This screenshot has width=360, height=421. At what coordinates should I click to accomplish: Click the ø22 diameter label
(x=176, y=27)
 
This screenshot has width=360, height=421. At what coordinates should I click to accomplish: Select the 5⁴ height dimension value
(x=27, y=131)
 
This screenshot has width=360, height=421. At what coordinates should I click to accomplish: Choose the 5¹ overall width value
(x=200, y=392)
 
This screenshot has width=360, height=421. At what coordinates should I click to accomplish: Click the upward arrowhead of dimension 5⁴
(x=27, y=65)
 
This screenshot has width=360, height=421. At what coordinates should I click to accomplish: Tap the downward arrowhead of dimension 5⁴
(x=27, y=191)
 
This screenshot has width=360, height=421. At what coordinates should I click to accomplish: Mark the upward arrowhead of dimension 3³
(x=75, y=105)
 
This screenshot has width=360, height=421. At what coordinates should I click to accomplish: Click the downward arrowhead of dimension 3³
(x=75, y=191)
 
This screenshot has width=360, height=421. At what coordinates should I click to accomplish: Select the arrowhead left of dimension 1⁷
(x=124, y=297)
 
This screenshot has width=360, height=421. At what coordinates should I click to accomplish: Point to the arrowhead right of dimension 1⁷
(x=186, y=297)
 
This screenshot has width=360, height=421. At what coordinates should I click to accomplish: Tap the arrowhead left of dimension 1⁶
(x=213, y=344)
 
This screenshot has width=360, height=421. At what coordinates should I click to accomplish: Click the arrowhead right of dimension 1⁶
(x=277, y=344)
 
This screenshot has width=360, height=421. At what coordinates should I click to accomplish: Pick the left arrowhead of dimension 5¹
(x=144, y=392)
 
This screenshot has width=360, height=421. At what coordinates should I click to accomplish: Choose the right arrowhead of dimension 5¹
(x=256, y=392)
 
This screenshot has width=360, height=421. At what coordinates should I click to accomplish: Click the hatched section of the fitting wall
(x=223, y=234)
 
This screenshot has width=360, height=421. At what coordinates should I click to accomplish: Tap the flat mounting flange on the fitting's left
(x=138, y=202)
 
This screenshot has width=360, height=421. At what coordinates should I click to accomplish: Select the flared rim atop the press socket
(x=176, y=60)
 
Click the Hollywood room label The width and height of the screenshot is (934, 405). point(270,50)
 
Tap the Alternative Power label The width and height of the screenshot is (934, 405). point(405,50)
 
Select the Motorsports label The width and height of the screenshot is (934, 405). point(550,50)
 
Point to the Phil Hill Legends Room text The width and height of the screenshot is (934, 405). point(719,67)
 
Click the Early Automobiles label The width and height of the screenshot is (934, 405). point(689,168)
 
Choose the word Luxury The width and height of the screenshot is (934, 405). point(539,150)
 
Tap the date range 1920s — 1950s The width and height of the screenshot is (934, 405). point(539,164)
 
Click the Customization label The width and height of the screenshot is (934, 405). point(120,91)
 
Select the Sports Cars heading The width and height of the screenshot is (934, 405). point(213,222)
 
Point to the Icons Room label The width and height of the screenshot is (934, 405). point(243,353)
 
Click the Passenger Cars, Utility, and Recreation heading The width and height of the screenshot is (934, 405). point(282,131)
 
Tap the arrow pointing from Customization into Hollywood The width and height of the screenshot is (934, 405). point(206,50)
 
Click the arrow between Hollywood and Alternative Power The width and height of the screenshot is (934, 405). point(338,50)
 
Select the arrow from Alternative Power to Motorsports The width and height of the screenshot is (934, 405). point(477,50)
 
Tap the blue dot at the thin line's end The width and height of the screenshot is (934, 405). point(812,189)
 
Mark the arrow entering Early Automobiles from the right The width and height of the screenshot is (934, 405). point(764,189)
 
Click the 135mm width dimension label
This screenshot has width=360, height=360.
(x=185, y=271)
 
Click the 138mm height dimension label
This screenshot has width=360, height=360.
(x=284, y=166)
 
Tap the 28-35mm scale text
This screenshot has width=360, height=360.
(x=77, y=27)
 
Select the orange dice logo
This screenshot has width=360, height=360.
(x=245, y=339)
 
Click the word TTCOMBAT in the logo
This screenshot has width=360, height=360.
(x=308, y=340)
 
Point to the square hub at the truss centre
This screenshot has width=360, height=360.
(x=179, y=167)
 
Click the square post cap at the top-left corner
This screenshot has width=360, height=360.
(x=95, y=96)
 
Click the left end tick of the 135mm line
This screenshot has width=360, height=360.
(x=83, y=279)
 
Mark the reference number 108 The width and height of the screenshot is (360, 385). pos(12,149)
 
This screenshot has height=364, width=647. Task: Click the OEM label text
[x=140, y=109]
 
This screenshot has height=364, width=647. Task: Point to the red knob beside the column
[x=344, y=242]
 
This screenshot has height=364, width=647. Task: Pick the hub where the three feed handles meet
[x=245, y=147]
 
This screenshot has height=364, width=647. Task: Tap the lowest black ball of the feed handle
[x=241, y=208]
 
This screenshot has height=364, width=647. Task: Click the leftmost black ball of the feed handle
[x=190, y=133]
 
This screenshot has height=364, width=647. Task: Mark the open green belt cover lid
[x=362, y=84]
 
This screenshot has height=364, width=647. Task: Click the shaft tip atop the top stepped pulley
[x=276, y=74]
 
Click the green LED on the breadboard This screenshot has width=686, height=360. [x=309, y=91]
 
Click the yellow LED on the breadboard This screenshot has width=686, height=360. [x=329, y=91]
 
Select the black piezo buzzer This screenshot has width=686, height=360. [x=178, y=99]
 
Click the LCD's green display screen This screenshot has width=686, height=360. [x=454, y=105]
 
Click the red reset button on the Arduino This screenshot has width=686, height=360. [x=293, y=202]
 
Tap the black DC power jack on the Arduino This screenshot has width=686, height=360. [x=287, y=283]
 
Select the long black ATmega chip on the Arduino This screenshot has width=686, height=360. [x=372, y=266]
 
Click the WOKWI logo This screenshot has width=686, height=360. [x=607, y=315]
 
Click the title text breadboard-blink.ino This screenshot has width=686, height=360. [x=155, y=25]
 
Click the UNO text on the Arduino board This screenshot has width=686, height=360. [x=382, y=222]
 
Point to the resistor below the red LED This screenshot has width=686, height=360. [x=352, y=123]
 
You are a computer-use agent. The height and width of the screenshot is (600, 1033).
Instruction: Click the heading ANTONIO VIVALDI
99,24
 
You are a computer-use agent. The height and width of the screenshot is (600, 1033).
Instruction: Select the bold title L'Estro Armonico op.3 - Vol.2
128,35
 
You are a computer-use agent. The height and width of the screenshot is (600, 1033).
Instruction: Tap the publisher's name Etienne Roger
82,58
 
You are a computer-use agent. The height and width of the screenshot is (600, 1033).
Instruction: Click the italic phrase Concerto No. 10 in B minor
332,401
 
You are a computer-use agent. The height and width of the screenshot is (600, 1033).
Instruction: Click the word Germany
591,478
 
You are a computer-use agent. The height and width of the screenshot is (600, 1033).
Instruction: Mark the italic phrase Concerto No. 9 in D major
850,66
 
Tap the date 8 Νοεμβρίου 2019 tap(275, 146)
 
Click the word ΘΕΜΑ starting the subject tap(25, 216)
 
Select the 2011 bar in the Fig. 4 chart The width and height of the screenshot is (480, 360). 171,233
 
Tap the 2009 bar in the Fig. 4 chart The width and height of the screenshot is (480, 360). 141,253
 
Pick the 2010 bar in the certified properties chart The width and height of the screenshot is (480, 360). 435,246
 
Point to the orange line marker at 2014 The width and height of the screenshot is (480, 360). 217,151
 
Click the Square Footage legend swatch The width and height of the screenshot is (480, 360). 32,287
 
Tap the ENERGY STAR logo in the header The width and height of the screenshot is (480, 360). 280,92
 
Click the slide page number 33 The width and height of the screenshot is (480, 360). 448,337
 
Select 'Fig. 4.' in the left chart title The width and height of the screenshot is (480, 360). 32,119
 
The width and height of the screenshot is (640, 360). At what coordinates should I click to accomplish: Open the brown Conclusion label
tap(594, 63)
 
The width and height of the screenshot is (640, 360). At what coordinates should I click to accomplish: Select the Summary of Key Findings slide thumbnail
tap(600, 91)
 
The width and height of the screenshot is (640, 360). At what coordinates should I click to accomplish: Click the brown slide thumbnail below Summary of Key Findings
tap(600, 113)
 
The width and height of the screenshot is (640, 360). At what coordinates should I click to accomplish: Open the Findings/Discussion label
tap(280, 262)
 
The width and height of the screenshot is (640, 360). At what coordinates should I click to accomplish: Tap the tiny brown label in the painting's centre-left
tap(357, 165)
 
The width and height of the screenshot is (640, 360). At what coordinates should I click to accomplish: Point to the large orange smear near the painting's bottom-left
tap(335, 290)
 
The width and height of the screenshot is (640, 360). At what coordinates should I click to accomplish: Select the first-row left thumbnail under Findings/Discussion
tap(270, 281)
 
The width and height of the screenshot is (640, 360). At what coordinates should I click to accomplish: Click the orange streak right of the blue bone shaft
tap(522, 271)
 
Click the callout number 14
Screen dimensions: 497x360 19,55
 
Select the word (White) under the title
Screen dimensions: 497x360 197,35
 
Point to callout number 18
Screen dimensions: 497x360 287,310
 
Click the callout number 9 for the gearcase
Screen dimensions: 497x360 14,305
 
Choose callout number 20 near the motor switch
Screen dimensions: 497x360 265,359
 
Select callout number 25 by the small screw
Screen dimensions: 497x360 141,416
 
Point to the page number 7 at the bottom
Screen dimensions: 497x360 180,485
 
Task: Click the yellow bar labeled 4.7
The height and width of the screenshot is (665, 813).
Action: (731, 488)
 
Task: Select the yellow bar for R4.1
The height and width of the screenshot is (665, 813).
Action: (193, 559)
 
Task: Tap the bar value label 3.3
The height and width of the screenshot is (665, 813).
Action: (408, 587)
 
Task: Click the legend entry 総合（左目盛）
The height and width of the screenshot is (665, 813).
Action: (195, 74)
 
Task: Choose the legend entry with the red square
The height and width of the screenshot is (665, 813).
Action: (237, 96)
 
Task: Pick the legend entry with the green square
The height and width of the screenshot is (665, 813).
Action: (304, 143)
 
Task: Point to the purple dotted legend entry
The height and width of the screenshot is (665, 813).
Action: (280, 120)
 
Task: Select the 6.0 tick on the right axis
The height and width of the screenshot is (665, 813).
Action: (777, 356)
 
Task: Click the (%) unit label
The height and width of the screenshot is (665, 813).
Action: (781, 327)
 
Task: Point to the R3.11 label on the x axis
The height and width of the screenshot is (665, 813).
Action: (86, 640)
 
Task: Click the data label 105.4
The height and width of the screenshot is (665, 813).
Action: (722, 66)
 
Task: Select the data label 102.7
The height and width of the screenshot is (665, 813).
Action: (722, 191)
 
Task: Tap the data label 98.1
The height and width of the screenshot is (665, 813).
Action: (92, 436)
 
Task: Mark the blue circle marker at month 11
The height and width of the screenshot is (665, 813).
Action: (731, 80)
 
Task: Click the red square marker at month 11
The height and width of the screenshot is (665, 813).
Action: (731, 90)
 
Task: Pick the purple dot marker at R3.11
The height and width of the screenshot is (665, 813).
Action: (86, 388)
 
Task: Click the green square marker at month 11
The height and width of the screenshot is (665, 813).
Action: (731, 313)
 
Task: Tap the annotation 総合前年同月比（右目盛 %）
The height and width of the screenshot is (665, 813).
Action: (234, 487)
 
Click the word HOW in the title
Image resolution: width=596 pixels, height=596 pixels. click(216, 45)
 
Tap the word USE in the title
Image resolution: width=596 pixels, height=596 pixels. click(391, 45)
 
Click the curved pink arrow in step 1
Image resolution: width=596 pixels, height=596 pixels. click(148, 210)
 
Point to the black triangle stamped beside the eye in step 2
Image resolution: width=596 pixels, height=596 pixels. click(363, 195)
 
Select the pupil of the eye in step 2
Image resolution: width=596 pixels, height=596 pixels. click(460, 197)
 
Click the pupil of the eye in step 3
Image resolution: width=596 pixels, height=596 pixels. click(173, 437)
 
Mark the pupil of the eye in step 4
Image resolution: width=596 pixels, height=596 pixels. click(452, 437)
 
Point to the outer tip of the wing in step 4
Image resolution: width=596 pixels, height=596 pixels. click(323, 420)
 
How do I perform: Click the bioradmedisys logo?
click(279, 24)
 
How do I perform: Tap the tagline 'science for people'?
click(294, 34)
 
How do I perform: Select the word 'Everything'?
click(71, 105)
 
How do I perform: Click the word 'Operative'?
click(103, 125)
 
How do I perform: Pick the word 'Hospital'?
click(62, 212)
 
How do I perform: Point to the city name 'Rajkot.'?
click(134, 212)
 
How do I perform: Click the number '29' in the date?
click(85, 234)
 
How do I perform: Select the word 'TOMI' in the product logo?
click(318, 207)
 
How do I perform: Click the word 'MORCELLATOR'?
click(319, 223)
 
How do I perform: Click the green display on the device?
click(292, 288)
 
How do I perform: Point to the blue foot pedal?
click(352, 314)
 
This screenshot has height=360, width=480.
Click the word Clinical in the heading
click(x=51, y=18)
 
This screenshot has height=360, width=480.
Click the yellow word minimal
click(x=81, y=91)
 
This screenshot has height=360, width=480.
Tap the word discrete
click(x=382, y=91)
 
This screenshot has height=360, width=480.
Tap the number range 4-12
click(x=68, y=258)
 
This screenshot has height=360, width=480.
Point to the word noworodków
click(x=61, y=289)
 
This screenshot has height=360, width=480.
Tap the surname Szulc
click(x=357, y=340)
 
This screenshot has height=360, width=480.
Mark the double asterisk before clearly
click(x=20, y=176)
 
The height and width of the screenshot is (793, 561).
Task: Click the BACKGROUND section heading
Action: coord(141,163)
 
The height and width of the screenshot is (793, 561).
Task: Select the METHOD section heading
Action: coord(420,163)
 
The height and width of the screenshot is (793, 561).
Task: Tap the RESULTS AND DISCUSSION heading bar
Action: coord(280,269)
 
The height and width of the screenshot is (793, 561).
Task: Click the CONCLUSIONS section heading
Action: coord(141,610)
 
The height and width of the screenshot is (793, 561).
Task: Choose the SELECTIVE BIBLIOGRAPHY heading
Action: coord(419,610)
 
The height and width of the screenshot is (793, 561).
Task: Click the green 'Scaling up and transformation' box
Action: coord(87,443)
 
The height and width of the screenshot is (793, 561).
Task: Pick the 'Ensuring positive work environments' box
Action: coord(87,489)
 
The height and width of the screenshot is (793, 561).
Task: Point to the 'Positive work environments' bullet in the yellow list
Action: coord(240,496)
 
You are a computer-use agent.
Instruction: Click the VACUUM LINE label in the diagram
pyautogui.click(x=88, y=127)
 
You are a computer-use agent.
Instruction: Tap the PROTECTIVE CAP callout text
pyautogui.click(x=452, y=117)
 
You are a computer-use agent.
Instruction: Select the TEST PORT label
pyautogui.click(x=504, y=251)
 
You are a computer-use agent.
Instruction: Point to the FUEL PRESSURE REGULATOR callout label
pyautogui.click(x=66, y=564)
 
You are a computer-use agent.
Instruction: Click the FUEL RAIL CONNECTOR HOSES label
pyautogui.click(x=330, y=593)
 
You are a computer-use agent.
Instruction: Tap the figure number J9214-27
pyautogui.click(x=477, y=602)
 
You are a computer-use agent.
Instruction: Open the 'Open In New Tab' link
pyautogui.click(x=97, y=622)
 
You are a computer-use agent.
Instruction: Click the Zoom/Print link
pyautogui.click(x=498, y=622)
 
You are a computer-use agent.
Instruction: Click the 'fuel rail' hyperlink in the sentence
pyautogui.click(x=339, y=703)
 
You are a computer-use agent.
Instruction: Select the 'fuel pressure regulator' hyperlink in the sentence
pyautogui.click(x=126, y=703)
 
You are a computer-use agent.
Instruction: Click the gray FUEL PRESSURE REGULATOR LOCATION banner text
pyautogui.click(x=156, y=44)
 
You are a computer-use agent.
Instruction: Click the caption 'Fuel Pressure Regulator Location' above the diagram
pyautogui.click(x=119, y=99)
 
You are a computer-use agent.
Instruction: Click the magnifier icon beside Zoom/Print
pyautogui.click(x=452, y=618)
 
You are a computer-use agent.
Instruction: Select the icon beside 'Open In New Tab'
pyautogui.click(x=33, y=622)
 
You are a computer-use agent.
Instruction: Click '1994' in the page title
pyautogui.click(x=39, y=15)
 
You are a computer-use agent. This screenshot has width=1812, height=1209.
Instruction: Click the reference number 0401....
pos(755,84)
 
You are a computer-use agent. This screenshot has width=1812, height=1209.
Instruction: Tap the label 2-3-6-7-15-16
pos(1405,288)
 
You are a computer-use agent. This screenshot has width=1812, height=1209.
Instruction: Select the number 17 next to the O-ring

____

# What you will do
Rewrite the records from the line containing "Click the UNO" through the line containing "Click the slide", replacing "chart" with "graph" and leaving everything else unchanged.

# Full output
Click the UNO text on the Arduino board This screenshot has width=686, height=360. [x=382, y=222]
 
Point to the resistor below the red LED This screenshot has width=686, height=360. [x=352, y=123]
 
You are a computer-use agent. The height and width of the screenshot is (600, 1033).
Instruction: Click the heading ANTONIO VIVALDI
99,24
 
You are a computer-use agent. The height and width of the screenshot is (600, 1033).
Instruction: Select the bold title L'Estro Armonico op.3 - Vol.2
128,35
 
You are a computer-use agent. The height and width of the screenshot is (600, 1033).
Instruction: Tap the publisher's name Etienne Roger
82,58
 
You are a computer-use agent. The height and width of the screenshot is (600, 1033).
Instruction: Click the italic phrase Concerto No. 10 in B minor
332,401
 
You are a computer-use agent. The height and width of the screenshot is (600, 1033).
Instruction: Click the word Germany
591,478
 
You are a computer-use agent. The height and width of the screenshot is (600, 1033).
Instruction: Mark the italic phrase Concerto No. 9 in D major
850,66
 
Tap the date 8 Νοεμβρίου 2019 tap(275, 146)
 
Click the word ΘΕΜΑ starting the subject tap(25, 216)
 
Select the 2011 bar in the Fig. 4 graph The width and height of the screenshot is (480, 360). 171,233
 
Tap the 2009 bar in the Fig. 4 graph The width and height of the screenshot is (480, 360). 141,253
 
Pick the 2010 bar in the certified properties graph The width and height of the screenshot is (480, 360). 435,246
 
Point to the orange line marker at 2014 The width and height of the screenshot is (480, 360). 217,151
 
Click the Square Footage legend swatch The width and height of the screenshot is (480, 360). 32,287
 
Tap the ENERGY STAR logo in the header The width and height of the screenshot is (480, 360). 280,92
 
Click the slide page number 33 The width and height of the screenshot is (480, 360). 448,337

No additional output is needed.